Of course, a constitutional, political and legal system of this nature is not ordinary. Rather, it is exceptional .
This is because it transfers the living power of the popular majority to the constitutional review mechanism and contains the strong tension between the division of powers, on the one hand, and unity and effectiveness in the management of the State and society, on the other.
Obviously, a revolutionary change of such magnitude within the Constitution itself puts it in crisis and cannot be explained with the usual theoretical frameworks.
At this critical moment in which we are feeling well, we can add an additional factor that contributes to re-establishing the structure that is being reshaped.
I am referring to local or federative constitutionalism, which can contribute a lot to the process of the Fourth Transformation and its second level.
Well, in Oaxaca this refoundation is underway and in search of better solutions to old and new problems that are also largely problems of the country.
Through a renewal of the current Constitution of 1922, a text is being outlined in Oaxaca that regulates institutions under a political, social and intercultural approach, both to continue building a welfare state and to make respect and peaceful coexistence between the 16 ethnic groups, the Afro-Oaxacan people and the culturally majority, mestizo and Creole society transversal.
The upcoming Constitution will be transcendent and illustrative as it will test its own model arising from the Oaxacan context within the framework of the federal pact and the margins provided for local legislation, remodeling the internal regime of the federative entity.
The current ten titles of the constitutional text and its 142 articles with around 100 thousand words, 5 times more than in 1922, can be reordered and reexpressed to better represent and concretize the just desires of the contemporary plurality and diversity of the Oaxacan people.

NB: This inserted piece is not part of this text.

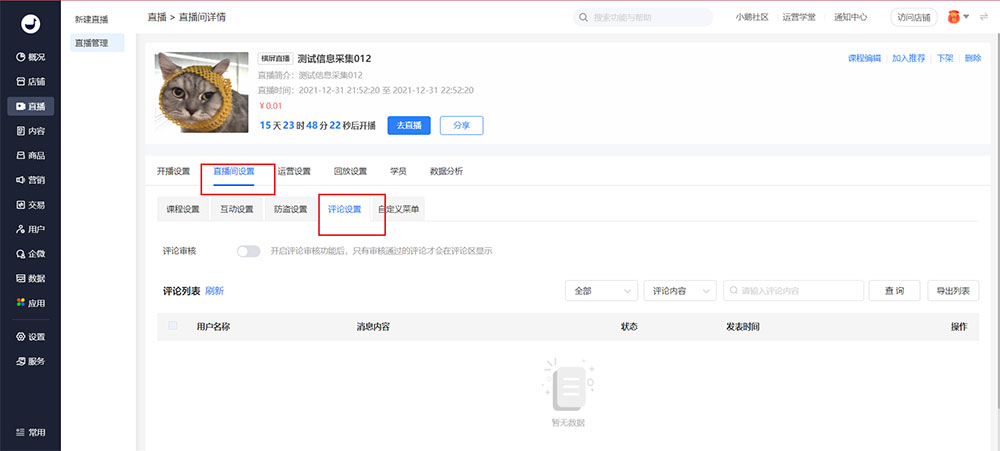Expand the 全部 status dropdown
The image size is (1000, 451).
[601, 290]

Surely, their principles, rights and guarantees will be there, written in a clearer and more orderly manner; the structure of three separate but well-coordinated powers, autonomous State bodies and municipal and sub-municipal governments, not for themselves or for a few but at the service of the people, all obliged to integrity, good public administration and the respective responsibilities.
In particular, the Constitution may articulate an intercultural interinstitutional framework in which equal respect for all cultures is proclaimed and mechanisms are guaranteed for their representation, management, interaction and joint response to the balanced exercise of their rights and satisfaction of their interests.
100 years ago, the revolution and the Constitution of 1917 vindicated the demands of majorities exploited by a regime that failed to correct its excesses.
100 years ago, local constitutions accompanied and supported the successful national strategy that made us advance from nothing to the second industrialized world.
100 years later, the 1917 Constitution is regaining its social profile that makes us more resilient and secure against new attacks on our sovereignty in the world of services and technology. globalized digital.
100 years after a local Constitution, the Oaxacan Constitution is on its way to establishing a political, social and intercultural constitutional framework that empowers peoples and communities, the people as a whole, to establish the second floor of the Fourth Transformation on firm and non-violent foundations, led by the first female president of Mexico, Dr. Claudia Sheinbaum.